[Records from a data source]

+ + + +

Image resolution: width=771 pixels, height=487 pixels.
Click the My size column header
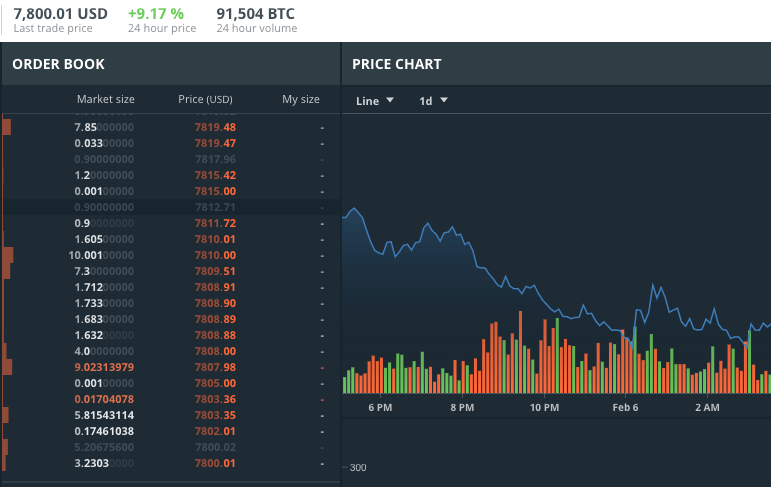[301, 99]
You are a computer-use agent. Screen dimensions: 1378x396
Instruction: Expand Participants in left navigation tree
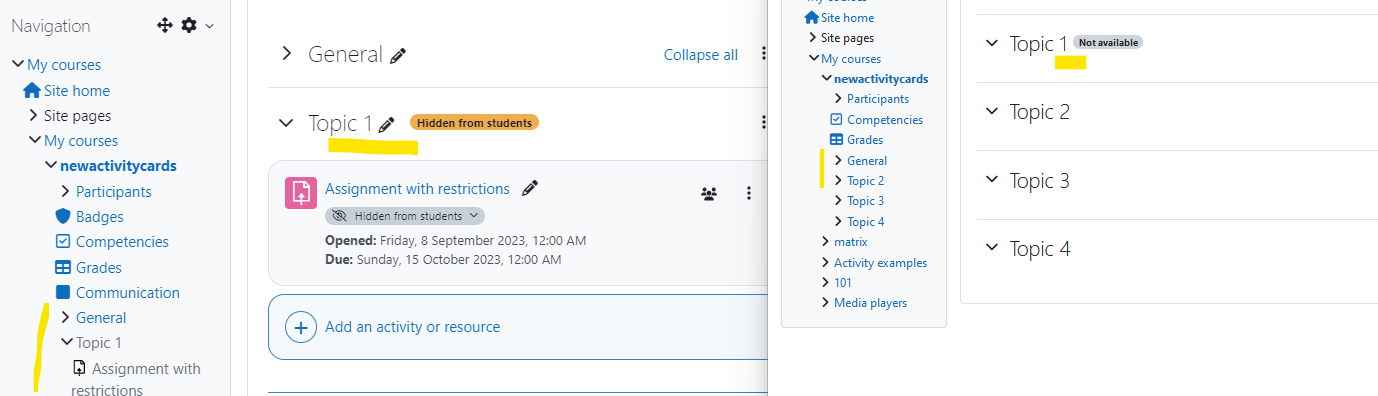[65, 191]
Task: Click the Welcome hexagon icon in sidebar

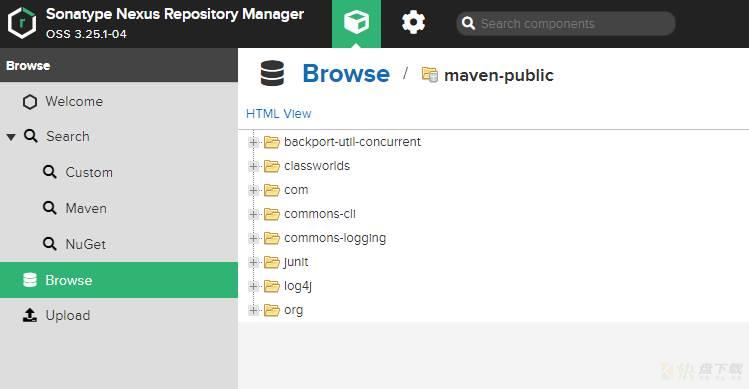Action: [x=30, y=102]
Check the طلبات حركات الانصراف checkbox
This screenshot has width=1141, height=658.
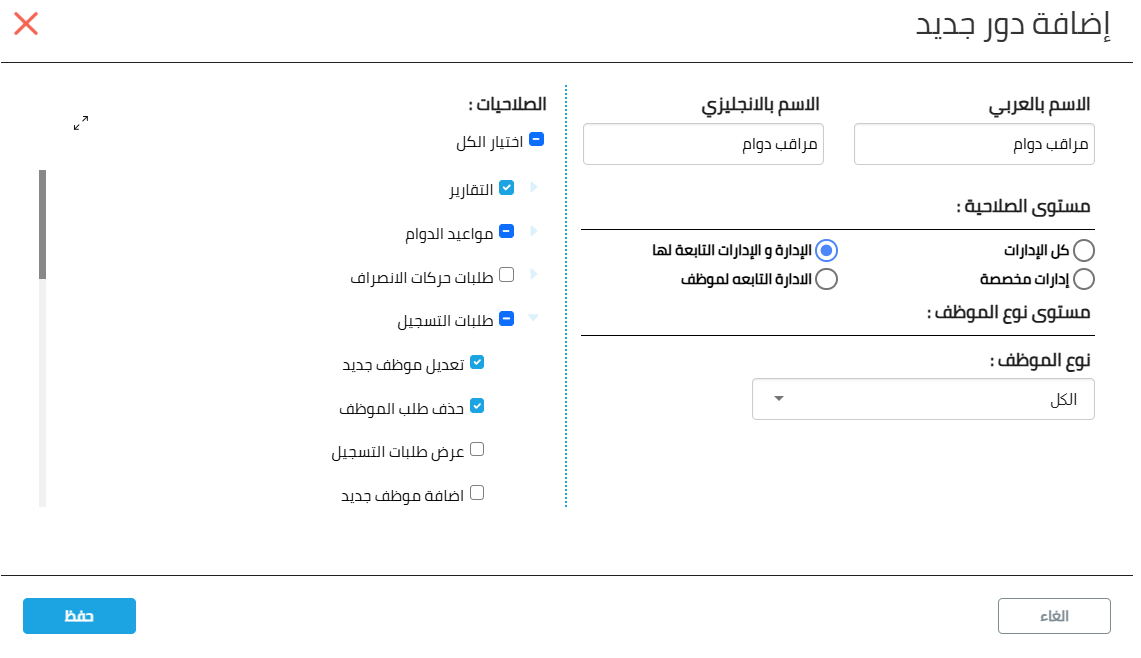(506, 274)

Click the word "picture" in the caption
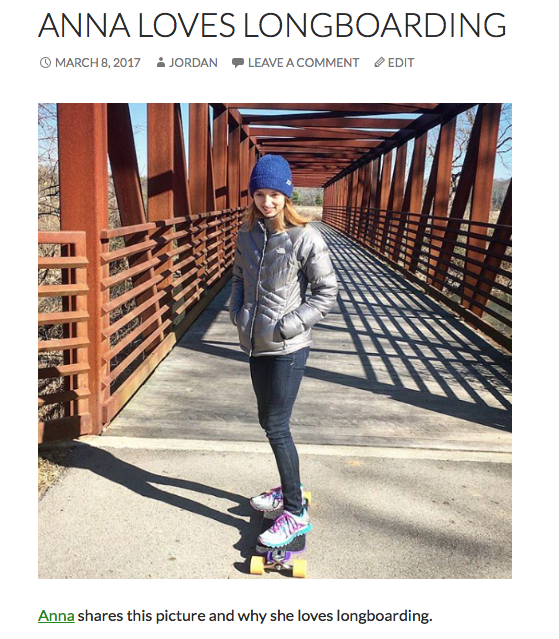pyautogui.click(x=180, y=616)
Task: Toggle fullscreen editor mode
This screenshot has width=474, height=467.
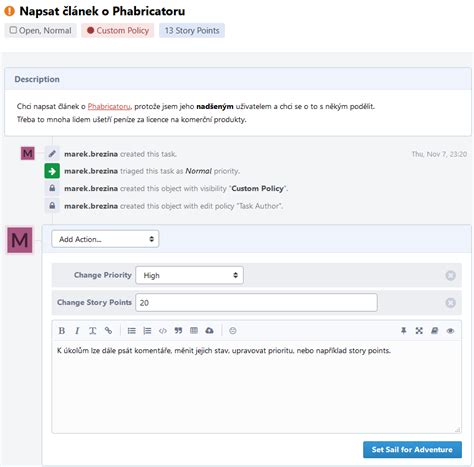Action: tap(419, 331)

+ + + +

**Instructions for the task**
Quote every entry exactly, with the pictures omitted.

**Response below**
Image resolution: width=771 pixels, height=487 pixels.
Click the My size column header
[301, 99]
You are a computer-use agent. Screen dimensions: 1378x396
Instruction: Expand Participants in left navigation tree
[65, 191]
Task: Click the Welcome hexagon icon in sidebar

Action: [x=30, y=102]
Check the طلبات حركات الانصراف checkbox
This screenshot has width=1141, height=658.
(506, 274)

Click the word "picture" in the caption
pyautogui.click(x=180, y=616)
Task: Toggle fullscreen editor mode
This screenshot has width=474, height=467.
Action: tap(419, 331)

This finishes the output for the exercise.